● Activity: Please retype all the data below exactly, line for line.

● Information shown:
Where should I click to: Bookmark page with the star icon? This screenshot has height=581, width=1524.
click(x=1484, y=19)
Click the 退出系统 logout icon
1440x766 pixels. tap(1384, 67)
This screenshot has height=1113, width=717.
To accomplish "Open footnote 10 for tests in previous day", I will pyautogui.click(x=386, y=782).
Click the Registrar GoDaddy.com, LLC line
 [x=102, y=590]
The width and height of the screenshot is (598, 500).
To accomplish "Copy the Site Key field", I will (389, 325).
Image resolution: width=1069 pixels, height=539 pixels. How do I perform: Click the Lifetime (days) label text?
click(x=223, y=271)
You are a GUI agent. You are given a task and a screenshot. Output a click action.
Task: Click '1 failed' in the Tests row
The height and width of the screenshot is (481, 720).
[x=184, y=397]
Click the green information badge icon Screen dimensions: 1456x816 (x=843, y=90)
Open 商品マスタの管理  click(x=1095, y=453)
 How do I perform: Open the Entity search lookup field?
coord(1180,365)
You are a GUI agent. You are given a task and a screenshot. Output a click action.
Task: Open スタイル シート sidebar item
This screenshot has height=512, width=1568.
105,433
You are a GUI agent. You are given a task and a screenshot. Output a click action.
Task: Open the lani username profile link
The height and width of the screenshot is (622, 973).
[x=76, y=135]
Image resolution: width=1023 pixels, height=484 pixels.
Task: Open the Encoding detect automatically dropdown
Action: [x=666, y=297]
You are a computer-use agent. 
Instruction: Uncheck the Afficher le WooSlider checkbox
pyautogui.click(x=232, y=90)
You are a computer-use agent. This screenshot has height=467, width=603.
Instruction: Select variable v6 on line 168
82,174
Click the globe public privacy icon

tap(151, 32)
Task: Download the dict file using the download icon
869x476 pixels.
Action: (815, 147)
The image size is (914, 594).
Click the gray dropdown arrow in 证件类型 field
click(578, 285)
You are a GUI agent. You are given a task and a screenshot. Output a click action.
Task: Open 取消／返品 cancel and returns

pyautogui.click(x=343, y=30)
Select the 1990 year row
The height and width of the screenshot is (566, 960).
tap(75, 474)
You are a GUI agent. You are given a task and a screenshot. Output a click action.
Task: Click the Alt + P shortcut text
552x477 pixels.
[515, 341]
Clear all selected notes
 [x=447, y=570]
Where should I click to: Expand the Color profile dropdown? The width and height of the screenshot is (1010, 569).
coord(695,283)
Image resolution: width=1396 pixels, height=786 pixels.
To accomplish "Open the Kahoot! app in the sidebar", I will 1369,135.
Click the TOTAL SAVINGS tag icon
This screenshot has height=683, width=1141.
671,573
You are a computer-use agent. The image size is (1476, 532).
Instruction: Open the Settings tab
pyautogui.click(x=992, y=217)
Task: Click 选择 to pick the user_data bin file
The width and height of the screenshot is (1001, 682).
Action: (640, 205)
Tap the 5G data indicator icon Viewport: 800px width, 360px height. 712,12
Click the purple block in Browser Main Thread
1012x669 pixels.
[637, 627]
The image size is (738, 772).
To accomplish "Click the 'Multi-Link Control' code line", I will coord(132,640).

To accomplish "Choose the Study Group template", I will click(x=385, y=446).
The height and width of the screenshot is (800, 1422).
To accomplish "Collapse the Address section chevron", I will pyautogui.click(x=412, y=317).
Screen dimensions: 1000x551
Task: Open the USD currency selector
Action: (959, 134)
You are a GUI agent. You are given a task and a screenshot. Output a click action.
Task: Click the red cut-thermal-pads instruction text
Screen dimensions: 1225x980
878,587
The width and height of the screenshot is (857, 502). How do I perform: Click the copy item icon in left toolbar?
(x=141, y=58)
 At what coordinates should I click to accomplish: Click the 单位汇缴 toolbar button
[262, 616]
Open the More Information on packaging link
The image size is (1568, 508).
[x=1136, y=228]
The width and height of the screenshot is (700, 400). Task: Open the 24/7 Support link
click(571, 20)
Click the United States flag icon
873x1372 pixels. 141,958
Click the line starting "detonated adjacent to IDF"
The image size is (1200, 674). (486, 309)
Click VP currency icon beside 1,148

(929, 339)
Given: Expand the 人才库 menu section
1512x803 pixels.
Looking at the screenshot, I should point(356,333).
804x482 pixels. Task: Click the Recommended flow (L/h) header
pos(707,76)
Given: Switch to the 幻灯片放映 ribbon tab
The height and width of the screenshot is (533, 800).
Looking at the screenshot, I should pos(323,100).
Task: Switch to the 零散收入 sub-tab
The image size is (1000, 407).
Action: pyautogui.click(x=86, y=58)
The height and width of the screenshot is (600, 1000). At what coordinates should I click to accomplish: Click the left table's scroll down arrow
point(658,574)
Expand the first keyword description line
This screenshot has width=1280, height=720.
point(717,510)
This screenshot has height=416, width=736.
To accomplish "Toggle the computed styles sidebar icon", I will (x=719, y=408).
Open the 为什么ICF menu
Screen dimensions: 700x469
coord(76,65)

● Answer to the problem:
Where should I click to: Bookmark page with the star icon? This screenshot has height=581, width=1524.
click(x=1484, y=19)
Click the 退出系统 logout icon
1440x766 pixels. tap(1384, 67)
This screenshot has height=1113, width=717.
To accomplish "Open footnote 10 for tests in previous day", I will pyautogui.click(x=386, y=782).
Click the Registrar GoDaddy.com, LLC line
 [x=102, y=590]
The width and height of the screenshot is (598, 500).
To accomplish "Copy the Site Key field", I will (389, 325).
Image resolution: width=1069 pixels, height=539 pixels. How do I perform: Click the Lifetime (days) label text?
click(x=223, y=271)
You are a GUI agent. You are given a task and a screenshot. Output a click action.
Task: Click '1 failed' in the Tests row
The height and width of the screenshot is (481, 720).
[x=184, y=397]
Click the green information badge icon Screen dimensions: 1456x816 (x=843, y=90)
Open 商品マスタの管理  click(x=1095, y=453)
 How do I perform: Open the Entity search lookup field?
coord(1180,365)
You are a GUI agent. You are given a task and a screenshot. Output a click action.
Task: Open スタイル シート sidebar item
This screenshot has height=512, width=1568.
105,433
You are a GUI agent. You are given a task and a screenshot. Output a click action.
Task: Open the lani username profile link
The height and width of the screenshot is (622, 973).
[x=76, y=135]
Image resolution: width=1023 pixels, height=484 pixels.
Task: Open the Encoding detect automatically dropdown
Action: [x=666, y=297]
You are a computer-use agent. 
Instruction: Uncheck the Afficher le WooSlider checkbox
pyautogui.click(x=232, y=90)
You are a computer-use agent. This screenshot has height=467, width=603.
Instruction: Select variable v6 on line 168
82,174
Click the globe public privacy icon

tap(151, 32)
Task: Download the dict file using the download icon
869x476 pixels.
Action: (815, 147)
The image size is (914, 594).
Click the gray dropdown arrow in 证件类型 field
click(578, 285)
You are a GUI agent. You are given a task and a screenshot. Output a click action.
Task: Open 取消／返品 cancel and returns

pyautogui.click(x=343, y=30)
Select the 1990 year row
The height and width of the screenshot is (566, 960).
tap(75, 474)
You are a GUI agent. You are given a task and a screenshot. Output a click action.
Task: Click the Alt + P shortcut text
552x477 pixels.
[515, 341]
Clear all selected notes
 [x=447, y=570]
Where should I click to: Expand the Color profile dropdown? The width and height of the screenshot is (1010, 569).
coord(695,283)
Image resolution: width=1396 pixels, height=786 pixels.
To accomplish "Open the Kahoot! app in the sidebar", I will 1369,135.
Click the TOTAL SAVINGS tag icon
This screenshot has height=683, width=1141.
671,573
You are a computer-use agent. The image size is (1476, 532).
Instruction: Open the Settings tab
pyautogui.click(x=992, y=217)
Task: Click 选择 to pick the user_data bin file
The width and height of the screenshot is (1001, 682).
Action: (640, 205)
Tap the 5G data indicator icon Viewport: 800px width, 360px height. 712,12
Click the purple block in Browser Main Thread
1012x669 pixels.
[637, 627]
The image size is (738, 772).
To accomplish "Click the 'Multi-Link Control' code line", I will coord(132,640).

To accomplish "Choose the Study Group template", I will click(x=385, y=446).
The height and width of the screenshot is (800, 1422).
To accomplish "Collapse the Address section chevron", I will pyautogui.click(x=412, y=317).
Screen dimensions: 1000x551
Task: Open the USD currency selector
Action: (959, 134)
You are a GUI agent. You are given a task and a screenshot. Output a click action.
Task: Click the red cut-thermal-pads instruction text
Screen dimensions: 1225x980
878,587
The width and height of the screenshot is (857, 502). How do I perform: Click the copy item icon in left toolbar?
(x=141, y=58)
 At what coordinates should I click to accomplish: Click the 单位汇缴 toolbar button
[262, 616]
Open the More Information on packaging link
The image size is (1568, 508).
[x=1136, y=228]
The width and height of the screenshot is (700, 400). Task: Open the 24/7 Support link
click(571, 20)
Click the United States flag icon
873x1372 pixels. 141,958
Click the line starting "detonated adjacent to IDF"
The image size is (1200, 674). (486, 309)
Click VP currency icon beside 1,148

(929, 339)
Given: Expand the 人才库 menu section
1512x803 pixels.
Looking at the screenshot, I should point(356,333).
804x482 pixels. Task: Click the Recommended flow (L/h) header
pos(707,76)
Given: Switch to the 幻灯片放映 ribbon tab
The height and width of the screenshot is (533, 800).
Looking at the screenshot, I should pos(323,100).
Task: Switch to the 零散收入 sub-tab
The image size is (1000, 407).
Action: pyautogui.click(x=86, y=58)
The height and width of the screenshot is (600, 1000). At what coordinates should I click to accomplish: Click the left table's scroll down arrow
point(658,574)
Expand the first keyword description line
This screenshot has width=1280, height=720.
point(717,510)
This screenshot has height=416, width=736.
To accomplish "Toggle the computed styles sidebar icon", I will (x=719, y=408).
Open the 为什么ICF menu
Screen dimensions: 700x469
coord(76,65)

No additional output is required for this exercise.